İstikrar ve güven ortamı içerisinde güçlenen Türkiye’nin bölgesi için de bir umut kaynağı haline geldiğine dikkat çeken Erdoğan, konuşmasını şöyle sürdürdü:
“Bölgemizdeki tüm mazlum toplumlara elimizi uzatıyor, dertlerine derman olmaya çalışıyoruz. Bugün dünyada en çok insani yardım yapan ülkelerin başında Türkiye geliyor. Geçtiğimiz yıl 4.5 milyar doları bulan insani yardımla dünyada 3’üncü sırada yer aldık. Bütün bu gayretleri sürdürürken çevremizdeki karışıklıklardan kaçıp gelen milyonlarca insana ev sahipliği yapıyoruz. Ülkemizde bulunan Suriye ve Iraklı kardeşlerimizin sayısı 2 milyon civarında. Suriyeli kardeşlerimiz için yaptığımız harcama 5.6 milyar doları buldu. Buna karşılık Avrupa’da şu anda toplam bulunan sığınmacı 250 bin. Kendilerine sığınmak üzere gelen mülteci gemilerinin Akdeniz’de batmasına ve içindekilerin boğulmasına kayıtsız kalıyorlar. Sorunun çözümü olarak botların limanları terk etmeden batırılmasını teklif eden ülkeler bile var. Bugün Akdeniz, umut yolcularının, kadınların, bebeklerin mezarı oldu. Akdeniz’in acımasız dalgaları, savaştan kaçan binlerce çocuğun hayatını yuttu. Biz açık kapı politikası izlerken ne yazık ki onlar sınır kapılarını da gönül kapılarını da sıkı sık kapatmış durumdalar. Bu şekilde ne kendi ülkenizin ne de dünyanın güvenliğini sağlayamazsınız. Eğer çevrenizde bir ateş varsa oradan sıçrayan kıvılcım sizi de bulur. Çözüm bu yangına sırtınızı dönmek değil, bu yangını söndürmenin yollarını aramaktır. Hiçbir siyaset, diplomasi, çıkar milyonlarca insanın acısından, ölümünden daha önemli olamaz.”

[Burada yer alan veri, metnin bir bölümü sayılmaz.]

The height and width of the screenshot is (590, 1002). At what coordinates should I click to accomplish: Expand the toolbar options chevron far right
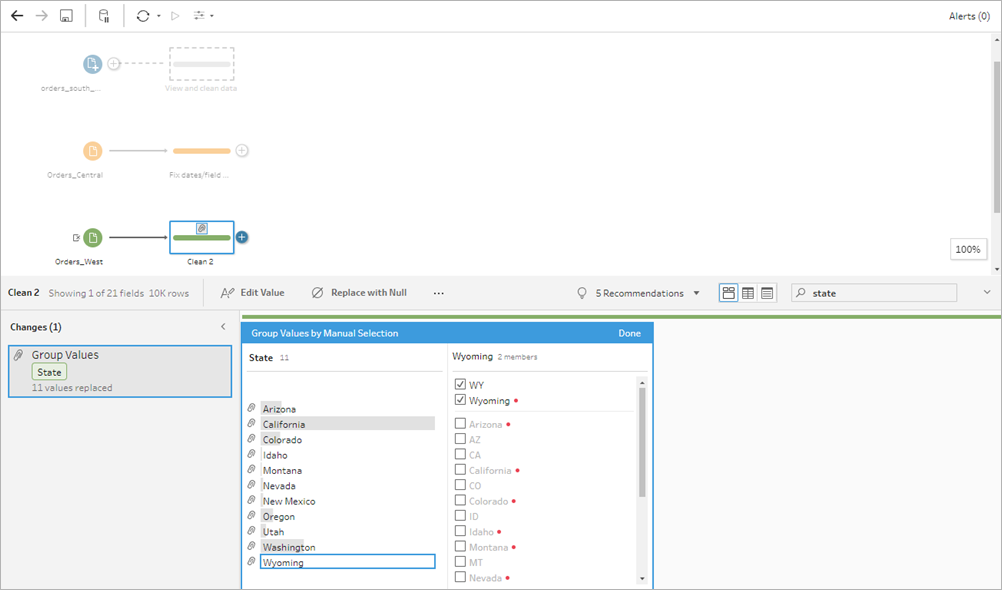pos(987,292)
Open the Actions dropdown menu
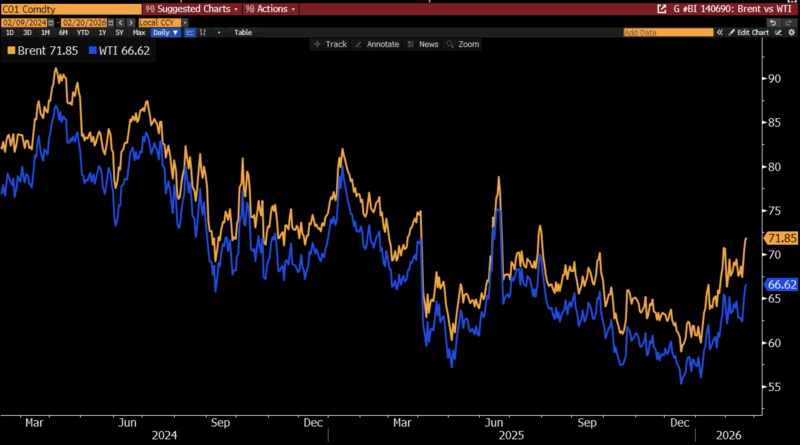This screenshot has width=800, height=445. point(267,8)
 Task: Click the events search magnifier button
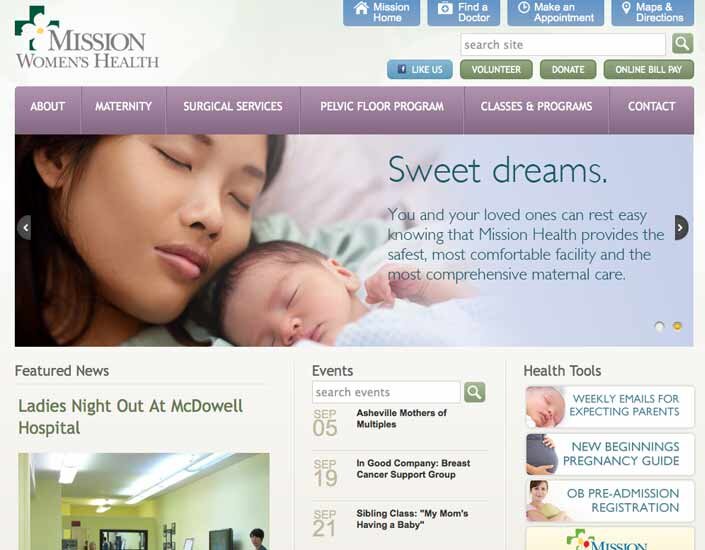[x=474, y=392]
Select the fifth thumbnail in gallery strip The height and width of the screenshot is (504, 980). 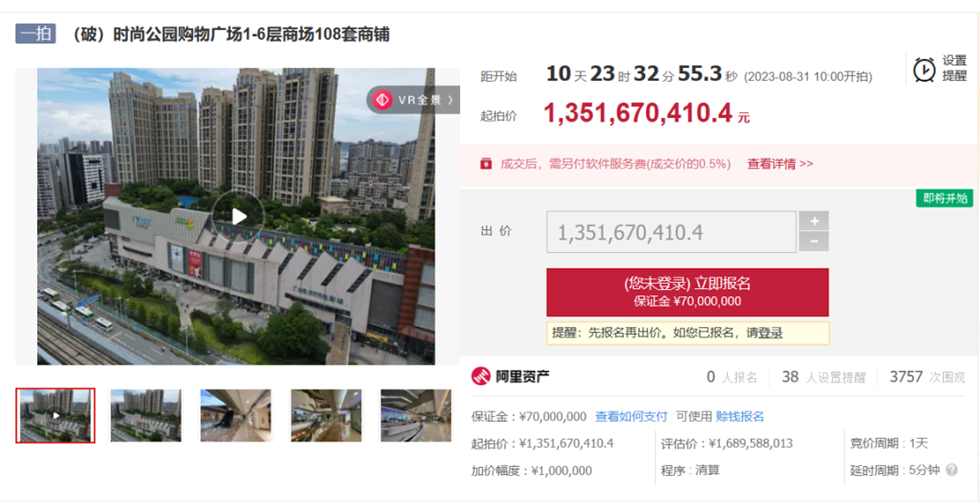416,415
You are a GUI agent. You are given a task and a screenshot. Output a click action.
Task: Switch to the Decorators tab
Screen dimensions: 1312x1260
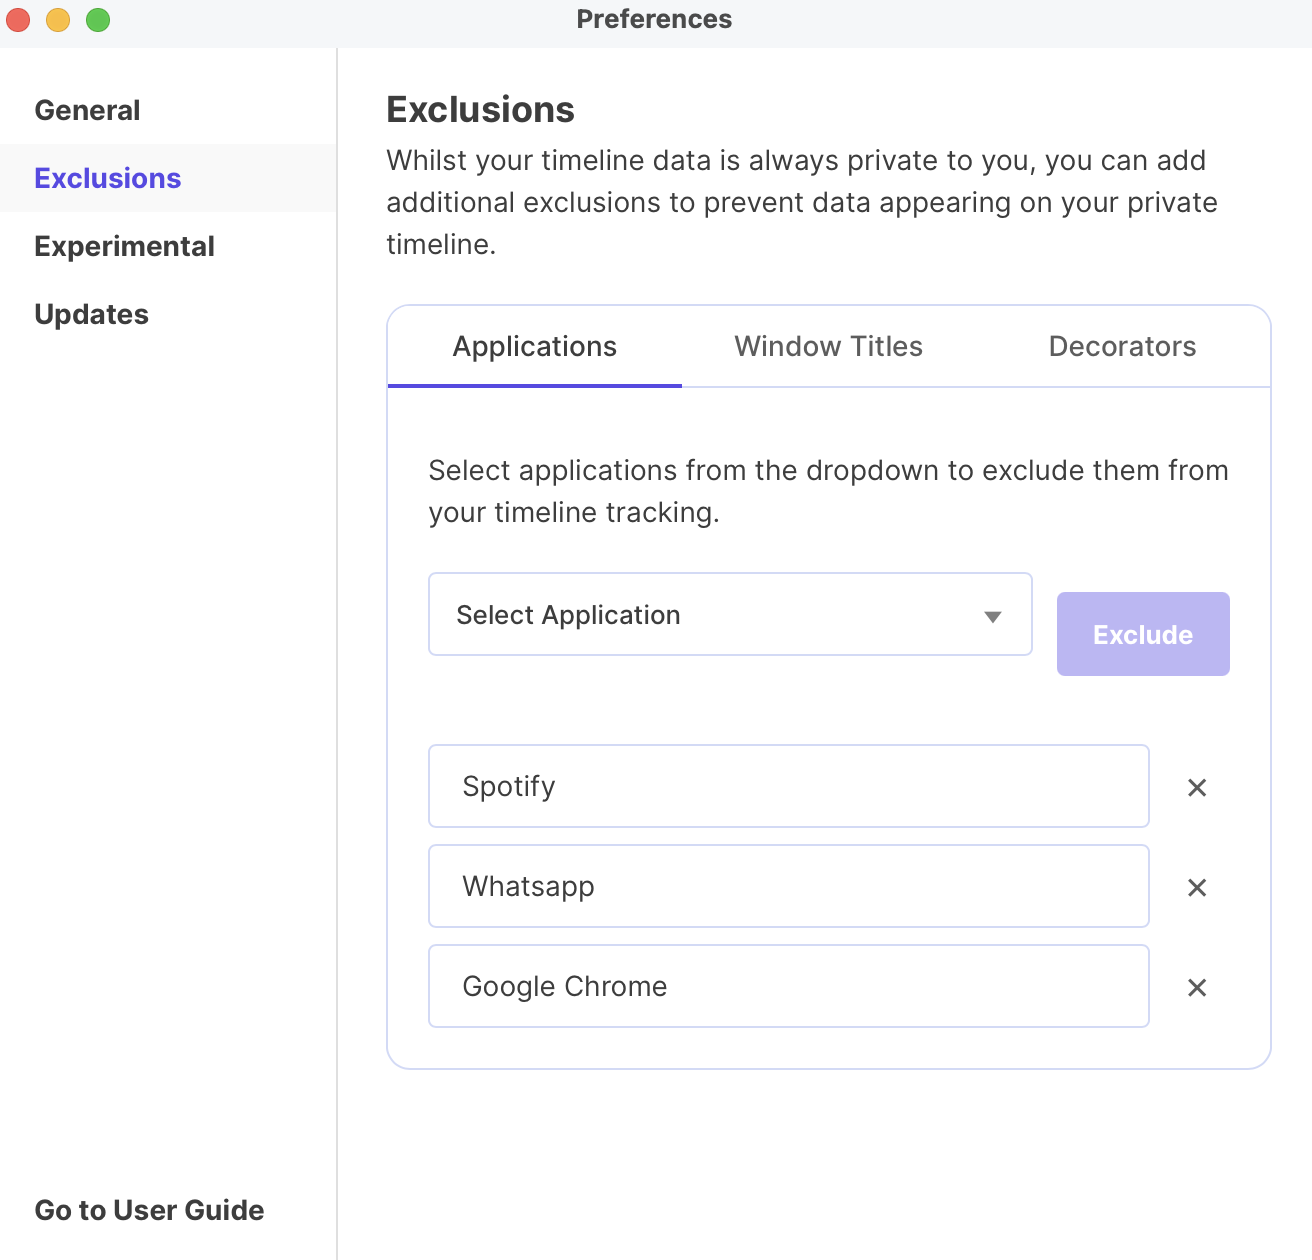[x=1122, y=346]
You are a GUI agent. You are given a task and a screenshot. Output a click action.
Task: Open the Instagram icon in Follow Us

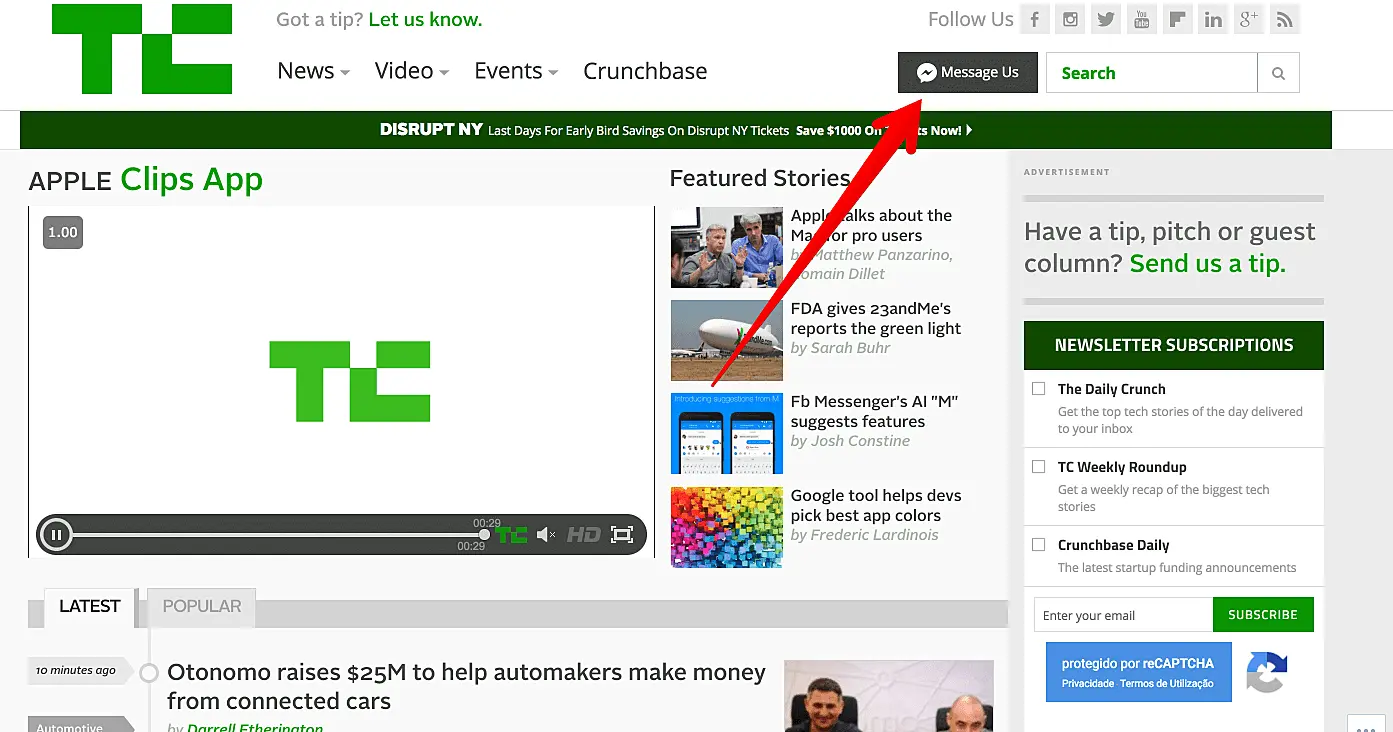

“DÜNYADA SALDIRGANLAR OLDUKÇA, SAVUNMA İÇİN HAZIR OLMAK MECBURİYETTİR”
Erdoğan, fuarın adını da hatırlatarak, “Bu fuarın adı savunma sanayii fuarı. Ülkenizi, vatanınızı, insanınızı savunmak, bunun için her türlü tedbiri almak hem hakkımız, hem de görevimiz. Bu imkanların başka toplumların haklarının gasbı için kullanılması bizim asla kabul etmeyeceğimiz bir davranış. Dünyada saldırganlar oldukça savunma için hazır olmak bir mecburiyettir. Biz savunma sanayimizi sadece kendimiz için değil aynı zamanda dostlarımız, kardeşlerimiz için de güçlendiriyoruz. Bilgi ve tecrübelerimizi dostlarımızın istifadesine sunuyoruz. Sadece ürün satmanın peşinde değiliz. Biz uzun vadeli ortaklıklar kurmayı, ortak projeler geliştirmeyi de hedefliyoruz” ifadelerini kullandı.